What the task requires -> Rewrite the records from the line containing "How do I perform: Click the share" through the line containing "Action: tap(102, 244)", putting "Switch" in place of "Toggle" and leaving everything else as it is.
— start Raw records —
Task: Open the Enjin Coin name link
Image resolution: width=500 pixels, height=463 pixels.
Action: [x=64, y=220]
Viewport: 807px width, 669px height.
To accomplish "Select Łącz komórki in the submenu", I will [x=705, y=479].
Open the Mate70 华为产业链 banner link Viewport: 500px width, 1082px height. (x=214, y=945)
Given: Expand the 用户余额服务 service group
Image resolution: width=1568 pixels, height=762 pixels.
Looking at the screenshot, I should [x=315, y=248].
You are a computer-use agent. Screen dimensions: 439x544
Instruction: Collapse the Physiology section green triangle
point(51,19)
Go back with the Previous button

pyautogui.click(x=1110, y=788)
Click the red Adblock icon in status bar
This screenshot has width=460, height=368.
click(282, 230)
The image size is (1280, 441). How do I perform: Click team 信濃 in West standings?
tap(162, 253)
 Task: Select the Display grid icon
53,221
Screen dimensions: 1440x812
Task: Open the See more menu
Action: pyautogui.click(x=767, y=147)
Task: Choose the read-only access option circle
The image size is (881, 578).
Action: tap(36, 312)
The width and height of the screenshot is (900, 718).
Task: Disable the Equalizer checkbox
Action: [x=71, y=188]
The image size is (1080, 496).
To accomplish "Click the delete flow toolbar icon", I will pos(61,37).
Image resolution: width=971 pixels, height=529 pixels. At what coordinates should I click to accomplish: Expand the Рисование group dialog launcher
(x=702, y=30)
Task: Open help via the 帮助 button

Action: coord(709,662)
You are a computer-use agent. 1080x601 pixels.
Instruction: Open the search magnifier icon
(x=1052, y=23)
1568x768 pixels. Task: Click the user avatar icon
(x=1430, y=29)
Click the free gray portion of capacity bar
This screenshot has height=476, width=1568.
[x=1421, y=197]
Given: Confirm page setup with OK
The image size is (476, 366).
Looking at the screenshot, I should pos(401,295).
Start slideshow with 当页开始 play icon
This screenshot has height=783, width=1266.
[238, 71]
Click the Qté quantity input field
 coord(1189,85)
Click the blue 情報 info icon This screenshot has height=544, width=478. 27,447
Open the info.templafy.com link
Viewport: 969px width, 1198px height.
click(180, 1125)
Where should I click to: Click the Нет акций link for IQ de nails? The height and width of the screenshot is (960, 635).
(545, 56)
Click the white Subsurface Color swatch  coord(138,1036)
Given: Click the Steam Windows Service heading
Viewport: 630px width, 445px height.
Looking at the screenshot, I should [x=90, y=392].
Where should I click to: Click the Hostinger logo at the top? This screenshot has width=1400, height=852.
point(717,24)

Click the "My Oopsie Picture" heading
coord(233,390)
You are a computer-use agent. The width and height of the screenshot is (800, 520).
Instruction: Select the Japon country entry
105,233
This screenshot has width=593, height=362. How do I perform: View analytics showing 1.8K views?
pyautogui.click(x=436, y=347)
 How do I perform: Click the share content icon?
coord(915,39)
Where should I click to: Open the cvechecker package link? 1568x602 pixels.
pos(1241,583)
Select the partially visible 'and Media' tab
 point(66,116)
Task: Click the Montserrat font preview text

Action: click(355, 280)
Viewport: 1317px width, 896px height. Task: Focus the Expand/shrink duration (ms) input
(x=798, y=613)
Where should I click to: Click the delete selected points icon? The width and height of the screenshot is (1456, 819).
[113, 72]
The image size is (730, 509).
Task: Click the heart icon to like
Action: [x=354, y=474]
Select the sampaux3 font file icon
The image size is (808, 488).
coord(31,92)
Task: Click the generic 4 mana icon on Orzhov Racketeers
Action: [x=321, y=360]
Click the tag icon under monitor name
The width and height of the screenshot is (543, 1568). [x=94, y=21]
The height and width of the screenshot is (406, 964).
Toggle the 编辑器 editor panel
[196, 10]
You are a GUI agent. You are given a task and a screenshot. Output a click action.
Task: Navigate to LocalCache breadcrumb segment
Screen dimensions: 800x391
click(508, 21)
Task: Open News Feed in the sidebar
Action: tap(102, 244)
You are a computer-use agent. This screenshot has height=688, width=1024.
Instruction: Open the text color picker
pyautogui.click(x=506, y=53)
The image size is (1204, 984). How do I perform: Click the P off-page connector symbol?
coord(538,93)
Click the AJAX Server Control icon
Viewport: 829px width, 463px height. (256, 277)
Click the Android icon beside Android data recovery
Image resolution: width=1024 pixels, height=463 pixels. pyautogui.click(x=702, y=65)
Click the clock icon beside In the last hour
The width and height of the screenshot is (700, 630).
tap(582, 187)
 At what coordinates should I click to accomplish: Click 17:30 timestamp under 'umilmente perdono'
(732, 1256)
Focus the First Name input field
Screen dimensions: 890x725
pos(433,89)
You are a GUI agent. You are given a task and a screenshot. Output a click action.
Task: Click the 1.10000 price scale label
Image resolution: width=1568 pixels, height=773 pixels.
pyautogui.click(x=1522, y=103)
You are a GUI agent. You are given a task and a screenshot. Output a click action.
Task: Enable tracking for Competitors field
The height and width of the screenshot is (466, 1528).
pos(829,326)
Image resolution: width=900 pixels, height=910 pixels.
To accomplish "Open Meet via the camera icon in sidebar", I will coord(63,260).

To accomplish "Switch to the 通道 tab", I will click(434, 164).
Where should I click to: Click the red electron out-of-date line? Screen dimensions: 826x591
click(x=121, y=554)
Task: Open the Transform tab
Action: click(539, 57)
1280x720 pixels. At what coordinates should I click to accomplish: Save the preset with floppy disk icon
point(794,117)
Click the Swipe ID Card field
— end Raw records —
Task solution ->
 How do I perform: Click the share content icon?
coord(915,39)
Where should I click to: Open the cvechecker package link? 1568x602 pixels.
pos(1241,583)
Select the partially visible 'and Media' tab
 point(66,116)
Task: Click the Montserrat font preview text

Action: click(355, 280)
Viewport: 1317px width, 896px height. Task: Focus the Expand/shrink duration (ms) input
(x=798, y=613)
Where should I click to: Click the delete selected points icon? The width and height of the screenshot is (1456, 819).
[113, 72]
The image size is (730, 509).
Task: Click the heart icon to like
Action: [x=354, y=474]
Select the sampaux3 font file icon
The image size is (808, 488).
coord(31,92)
Task: Click the generic 4 mana icon on Orzhov Racketeers
Action: [x=321, y=360]
Click the tag icon under monitor name
The width and height of the screenshot is (543, 1568). [x=94, y=21]
The height and width of the screenshot is (406, 964).
Switch the 编辑器 editor panel
[196, 10]
You are a GUI agent. You are given a task and a screenshot. Output a click action.
Task: Navigate to LocalCache breadcrumb segment
Screen dimensions: 800x391
click(508, 21)
Task: Open News Feed in the sidebar
Action: tap(102, 244)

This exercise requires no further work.